1901 saw him make his maiden century, 108 against Leicestershire, and he finished the year with 945 first-class runs at 21.97, while with the ball he claimed 51 wickets at 31.37 including four occasions on which he took five or more wickets in an innings. Several lean years followed (indeed, in 1903 he bowled only 24 balls in total) but from 1904 until first-class cricket was interrupted by the First World War Pearson was consistent with the bat, his season's aggregates being within 200 runs either side of a thousand in each English season. His bowling was at first less productive, though he did take 8–42 against Surrey in 1907.

In 1910–11, Pearson served a season as coach of the Auckland Cricket Association, and played three games for Auckland, twice taking six wickets in an innings: this included a haul of 6–10 against a Hawke's Bay side whose total of 28 included no score higher than 4 except for Extras (13). After his return to England, his domestic bowling improved: from 1911 to 1914 he took over 40 wickets each season, his tally of 51 in 1913 including a career-best 9–41, although this was in a 12-a-side match (nevertheless considered first-class) for HK Foster's XI against Cambridge University rather than being for his county.

After the war, Pearson appeared only once in 1919, but played in 14 of Worcestershire's 18 County Championship matches the following summer and remained a regular part of the side from then until the end of his first-class career.
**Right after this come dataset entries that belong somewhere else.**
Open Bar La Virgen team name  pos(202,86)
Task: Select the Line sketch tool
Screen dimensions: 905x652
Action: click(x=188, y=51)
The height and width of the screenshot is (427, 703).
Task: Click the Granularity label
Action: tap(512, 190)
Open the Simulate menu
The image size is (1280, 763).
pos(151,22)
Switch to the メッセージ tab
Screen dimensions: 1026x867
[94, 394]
In 1921 he enjoyed an excellent season with the bat, his 1,498 runs at 36.53 being much his highest aggregate and topping his county's averages. His bowling, however, was perhaps the more important factor to Worcestershire, as a weak side depended heavily on him to supplement Fred Root in the attack. From 1921 to 1925 Pearson always passed 50 wickets, and in 1923 he did the "double" by scoring 1,051 runs and taking a career-best 111 wickets, this latter achievement including ten five-wicket hauls.

His final first-class match was for Worcestershire against Middlesex at Lord's in early September 1926. Only 109 overs were possible, and Worcestershire did not get to bat. However, Pearson did take 3–56. He died at the age of 83 in Droitwich, Worcestershire.